2012-01-19 00:01:12 by chort
A coworker once told me he imagined immigration officials handing Chinese immigrants two bags with slips of paper, asking them to pick a paper from each bag and put them together to form the name of their restaurant. This is how he imagined names like "Green Dragon," or "Golden Lotus," or "China Garden" got created. While it might not be a very accurate way to describe culinary establishment marketing, it is similar to how many users choose passwords. I'm calling this method the "Chinese Take-out Attack."
Due to password complexity policies that require at least one of (fill in the blank), many users choose passwords by adding a pattern to the end (or less frequently, the beginning) of a word. A typical thought process seems to be:
I think about Carlos a lot, so I'll start my password with 'carlos.'
Now I need a number, so I'll choose the year we met (2006), but that's long to type so I'll shorten it to '06.'
I like him a lot, so I'll add an exclamation!

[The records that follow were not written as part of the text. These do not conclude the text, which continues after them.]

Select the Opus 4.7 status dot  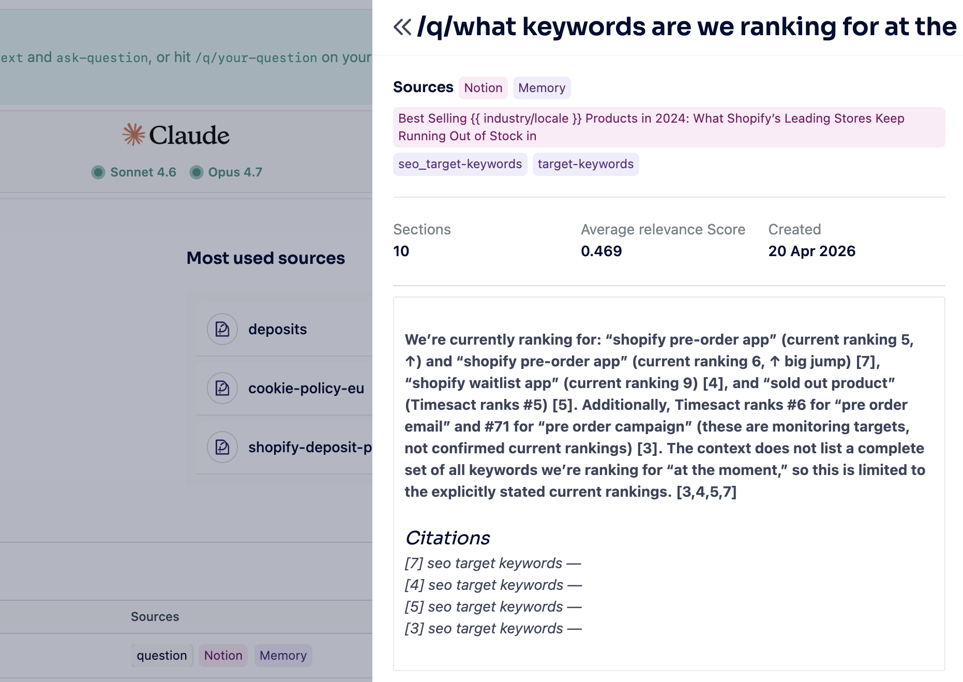(197, 172)
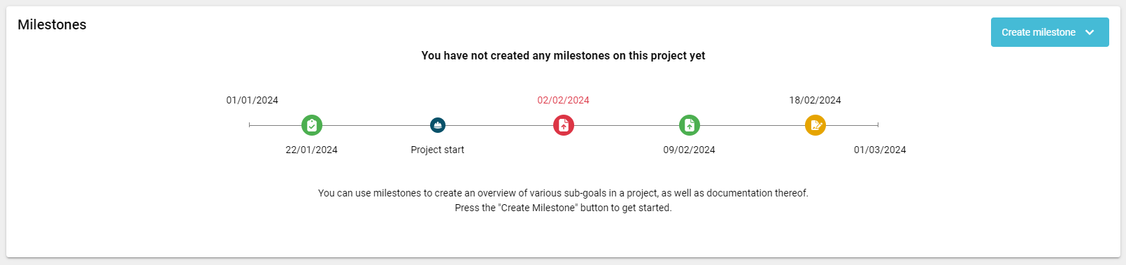Click the no milestones created message
Viewport: 1126px width, 265px height.
[x=564, y=55]
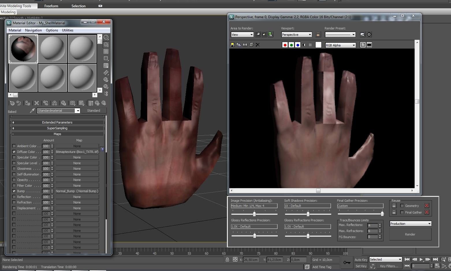The image size is (451, 271).
Task: Click Reset Map/Material X icon
Action: [x=37, y=103]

My password will be 'carlos06!'
You might call this 3 sections, but the entropy for such a suffix is sufficiently low that there are a high number of collisions in 2-5 character password suffixes, so I like to think of this as two parts: The base word, and the padding. The same works for prefixes, either people reverse the order (padding, then base word) or just choose from a predictably small pool of base words (names of people, places, teams, schools, years, zipcodes, keyboard-walking patterns, etc). This is essentially the same process as picking two halves of a name from different bags and connecting them.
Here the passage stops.